Return without any changes the part of the data that starts with the line containing "Image resolution: width=1500" and ends with the line containing "pos(1867,107)", both of those lines included.

Data records start

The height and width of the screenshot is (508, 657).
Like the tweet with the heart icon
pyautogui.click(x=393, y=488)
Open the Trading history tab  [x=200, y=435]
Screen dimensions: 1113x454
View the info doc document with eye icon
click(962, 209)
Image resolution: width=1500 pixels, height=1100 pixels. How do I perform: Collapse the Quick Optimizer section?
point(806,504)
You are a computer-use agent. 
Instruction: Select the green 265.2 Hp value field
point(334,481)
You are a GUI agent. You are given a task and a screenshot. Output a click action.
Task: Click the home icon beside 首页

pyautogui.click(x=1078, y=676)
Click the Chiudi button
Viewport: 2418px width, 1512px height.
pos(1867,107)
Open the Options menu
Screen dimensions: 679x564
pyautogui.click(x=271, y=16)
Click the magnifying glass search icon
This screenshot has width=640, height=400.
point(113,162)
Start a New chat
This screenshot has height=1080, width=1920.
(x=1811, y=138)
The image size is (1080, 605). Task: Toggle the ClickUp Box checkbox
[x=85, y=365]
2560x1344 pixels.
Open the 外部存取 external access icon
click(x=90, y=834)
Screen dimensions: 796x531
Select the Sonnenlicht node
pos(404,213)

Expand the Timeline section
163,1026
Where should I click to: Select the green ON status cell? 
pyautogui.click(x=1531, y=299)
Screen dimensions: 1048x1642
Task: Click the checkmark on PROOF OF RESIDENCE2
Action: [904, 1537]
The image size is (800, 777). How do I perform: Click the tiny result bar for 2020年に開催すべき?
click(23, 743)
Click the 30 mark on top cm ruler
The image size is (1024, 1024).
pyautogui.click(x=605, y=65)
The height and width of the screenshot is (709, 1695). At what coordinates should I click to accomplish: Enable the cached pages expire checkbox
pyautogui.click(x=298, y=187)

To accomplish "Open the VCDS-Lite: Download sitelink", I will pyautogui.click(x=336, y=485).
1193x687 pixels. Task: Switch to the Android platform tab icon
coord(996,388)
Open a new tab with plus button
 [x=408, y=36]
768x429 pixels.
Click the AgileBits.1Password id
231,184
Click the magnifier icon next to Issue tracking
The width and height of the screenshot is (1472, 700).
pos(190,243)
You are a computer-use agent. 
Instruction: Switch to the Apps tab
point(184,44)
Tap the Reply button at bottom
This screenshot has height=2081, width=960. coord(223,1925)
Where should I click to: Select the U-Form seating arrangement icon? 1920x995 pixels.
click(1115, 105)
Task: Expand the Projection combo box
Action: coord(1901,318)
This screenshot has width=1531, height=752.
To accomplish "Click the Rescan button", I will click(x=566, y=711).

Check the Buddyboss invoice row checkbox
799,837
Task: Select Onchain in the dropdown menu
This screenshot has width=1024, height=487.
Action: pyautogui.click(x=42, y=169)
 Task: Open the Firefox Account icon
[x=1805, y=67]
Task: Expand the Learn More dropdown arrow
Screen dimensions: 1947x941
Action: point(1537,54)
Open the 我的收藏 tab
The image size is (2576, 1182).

Data records end

Response below:
Image resolution: width=1500 pixels, height=1100 pixels. How do I perform: Collapse the Quick Optimizer section?
point(806,504)
You are a computer-use agent. 
Instruction: Select the green 265.2 Hp value field
point(334,481)
You are a GUI agent. You are given a task and a screenshot. Output a click action.
Task: Click the home icon beside 首页

pyautogui.click(x=1078, y=676)
Click the Chiudi button
Viewport: 2418px width, 1512px height.
pos(1867,107)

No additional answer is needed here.